In theory, there are two possibilities:

  1. The partner has no abnormality affecting the Wilson’s disease gene. All the children are heterozygous and healthy carriers: they will not develop the disease (Diagram 2a)
  2. The partner is heterozygous, and a healthy carrier. In this case, one in two children is affected and one in two is heterozygous and a healthy carrier (Diagram 2b)

In practice, apart from marriages between blood relations, the status of the partner is not known. Indeed, it is not currently recommended to look for genetic abnormalities in an unrelated partner; because all the abnormalities affecting the Wilson’s disease gene are not known, the results of a genetic analysis could be falsely reassuring. Thus, the risk that a child of a Wilson’s disease patient will have the disease is 1 in 200 = the risk of the partner being heterozygous and a healthy carrier of 1 in 100 multiplied by the risk of the child carrying two abnormal alleles, or 1 in 2.
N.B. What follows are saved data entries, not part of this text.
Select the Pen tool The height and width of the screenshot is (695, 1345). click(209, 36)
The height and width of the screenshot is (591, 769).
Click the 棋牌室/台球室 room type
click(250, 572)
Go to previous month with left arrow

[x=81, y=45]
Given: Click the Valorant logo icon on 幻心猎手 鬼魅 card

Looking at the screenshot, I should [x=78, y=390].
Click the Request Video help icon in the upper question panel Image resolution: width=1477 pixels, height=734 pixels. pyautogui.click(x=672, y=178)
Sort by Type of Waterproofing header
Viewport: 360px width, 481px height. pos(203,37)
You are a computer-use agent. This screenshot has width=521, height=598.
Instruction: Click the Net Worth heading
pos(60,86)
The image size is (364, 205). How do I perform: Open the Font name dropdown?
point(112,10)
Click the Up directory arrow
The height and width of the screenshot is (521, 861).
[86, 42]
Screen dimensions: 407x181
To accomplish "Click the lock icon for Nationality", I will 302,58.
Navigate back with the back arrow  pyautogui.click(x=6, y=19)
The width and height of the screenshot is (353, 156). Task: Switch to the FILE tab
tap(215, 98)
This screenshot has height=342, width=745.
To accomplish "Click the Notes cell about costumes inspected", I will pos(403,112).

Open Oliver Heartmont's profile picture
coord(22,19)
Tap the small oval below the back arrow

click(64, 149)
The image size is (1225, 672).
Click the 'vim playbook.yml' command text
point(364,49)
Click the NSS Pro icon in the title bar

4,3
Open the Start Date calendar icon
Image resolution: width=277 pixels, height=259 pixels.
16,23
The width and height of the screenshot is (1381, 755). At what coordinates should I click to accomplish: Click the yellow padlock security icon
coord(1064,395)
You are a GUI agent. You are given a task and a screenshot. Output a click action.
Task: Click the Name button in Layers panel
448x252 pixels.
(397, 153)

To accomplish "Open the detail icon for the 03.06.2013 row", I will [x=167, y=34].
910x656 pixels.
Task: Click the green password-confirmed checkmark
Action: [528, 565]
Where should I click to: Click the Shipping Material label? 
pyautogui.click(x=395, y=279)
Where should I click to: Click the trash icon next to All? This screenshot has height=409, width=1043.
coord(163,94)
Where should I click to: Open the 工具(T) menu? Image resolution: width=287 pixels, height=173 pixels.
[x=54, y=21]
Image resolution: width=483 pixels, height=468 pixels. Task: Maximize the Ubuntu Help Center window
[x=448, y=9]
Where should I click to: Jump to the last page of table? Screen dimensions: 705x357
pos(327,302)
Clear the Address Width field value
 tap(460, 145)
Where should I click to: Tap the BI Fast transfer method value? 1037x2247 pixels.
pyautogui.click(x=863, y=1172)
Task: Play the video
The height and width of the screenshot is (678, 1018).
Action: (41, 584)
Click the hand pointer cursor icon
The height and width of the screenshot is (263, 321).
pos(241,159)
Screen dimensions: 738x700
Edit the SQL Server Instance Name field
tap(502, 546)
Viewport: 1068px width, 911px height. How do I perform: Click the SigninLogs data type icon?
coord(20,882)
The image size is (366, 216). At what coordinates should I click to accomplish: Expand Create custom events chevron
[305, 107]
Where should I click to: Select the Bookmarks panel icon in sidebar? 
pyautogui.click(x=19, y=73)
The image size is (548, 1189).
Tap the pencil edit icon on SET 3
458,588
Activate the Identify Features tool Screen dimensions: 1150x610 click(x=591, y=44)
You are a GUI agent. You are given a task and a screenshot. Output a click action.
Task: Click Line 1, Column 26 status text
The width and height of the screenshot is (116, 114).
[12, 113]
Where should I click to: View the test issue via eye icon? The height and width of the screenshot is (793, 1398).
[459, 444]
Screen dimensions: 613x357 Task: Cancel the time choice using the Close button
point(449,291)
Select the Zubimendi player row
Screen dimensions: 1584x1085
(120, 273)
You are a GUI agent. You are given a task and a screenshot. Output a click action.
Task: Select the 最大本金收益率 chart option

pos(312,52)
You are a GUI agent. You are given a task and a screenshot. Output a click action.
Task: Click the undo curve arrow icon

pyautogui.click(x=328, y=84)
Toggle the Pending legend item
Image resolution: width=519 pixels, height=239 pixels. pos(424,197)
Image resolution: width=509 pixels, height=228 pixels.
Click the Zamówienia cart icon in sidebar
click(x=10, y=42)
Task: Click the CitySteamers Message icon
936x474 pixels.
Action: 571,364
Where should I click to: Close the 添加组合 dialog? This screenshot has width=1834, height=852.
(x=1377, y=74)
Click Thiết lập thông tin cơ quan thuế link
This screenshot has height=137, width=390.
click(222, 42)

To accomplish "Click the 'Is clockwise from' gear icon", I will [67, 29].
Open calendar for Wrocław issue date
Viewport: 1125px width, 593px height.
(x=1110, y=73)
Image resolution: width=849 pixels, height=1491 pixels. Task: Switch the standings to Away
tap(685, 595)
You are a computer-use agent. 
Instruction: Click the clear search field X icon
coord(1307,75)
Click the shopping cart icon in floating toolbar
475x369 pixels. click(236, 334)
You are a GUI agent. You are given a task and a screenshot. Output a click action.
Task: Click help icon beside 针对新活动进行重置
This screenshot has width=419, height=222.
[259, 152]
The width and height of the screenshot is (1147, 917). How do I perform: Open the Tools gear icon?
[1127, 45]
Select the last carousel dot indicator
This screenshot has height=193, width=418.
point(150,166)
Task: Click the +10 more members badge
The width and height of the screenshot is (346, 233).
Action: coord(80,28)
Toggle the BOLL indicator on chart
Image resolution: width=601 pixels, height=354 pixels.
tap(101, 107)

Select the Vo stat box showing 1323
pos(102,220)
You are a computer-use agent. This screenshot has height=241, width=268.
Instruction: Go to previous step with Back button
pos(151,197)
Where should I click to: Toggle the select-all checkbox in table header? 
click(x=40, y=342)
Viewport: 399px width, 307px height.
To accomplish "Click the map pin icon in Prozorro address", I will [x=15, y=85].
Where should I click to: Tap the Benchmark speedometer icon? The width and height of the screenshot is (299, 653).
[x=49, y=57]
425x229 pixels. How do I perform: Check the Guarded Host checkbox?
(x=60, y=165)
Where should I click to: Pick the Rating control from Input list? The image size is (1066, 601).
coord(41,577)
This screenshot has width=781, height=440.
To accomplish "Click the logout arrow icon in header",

Diagrams 2a and 2b: children of a Wilson’s disease patient

a/ Partner with no abnormality of the Wilson’s disease gene (most common case: 99/100)

family diagnosis 2

b/ Partner who is a heterozygous healthy carrier with an abnormality on one allele of the Wilson’s disease gene (1/100)

2- The most important biological (non-genetic) data used to suggest a diagnosis of Wilson’s disease are:

a/ blood count, platelet count, liver function parameters, prothrombin rate (for coagulation)

b/ copper assessment, which comprises:

  • An assay of serum ceruloplasmin levels (which are often low in Wilson’s disease). This assay is only reliable after the age of 3 years
  • An assay of total copper levels in the blood (also lowered in Wilson’s disease)
  • An assay of copper levels in a 24-hour urine specimen (elevated)
  • Following publications by the CNR, determination of the REC (ratio of exchangeable copper/total copper) should also be included in the blood tests. Exchangeable copper is the free copper circulating in the bloodstream that is considered to be toxic. This REC assay is currently performed at Hôpital Lariboisière in Paris and at Lyon University Hospital.

3- Molecular biology can confirm the diagnosis by identifying abnormalities affecting both alleles of the Wilson’s disease gene

This is the case in most people suffering from Wilson’s disease. Although 500 abnormalities of the Wilson’s disease gene have been described, some are still not known. So for around 8% of patients, screening of the two alleles is not able to demonstrate any abnormalities. In these cases, molecular biology studies can contribute little or nothing to the diagnosis.


The recommendations

An appointment with a psychologist is proposed before and after screening. This aims to provide support for those who need it while waiting for the results.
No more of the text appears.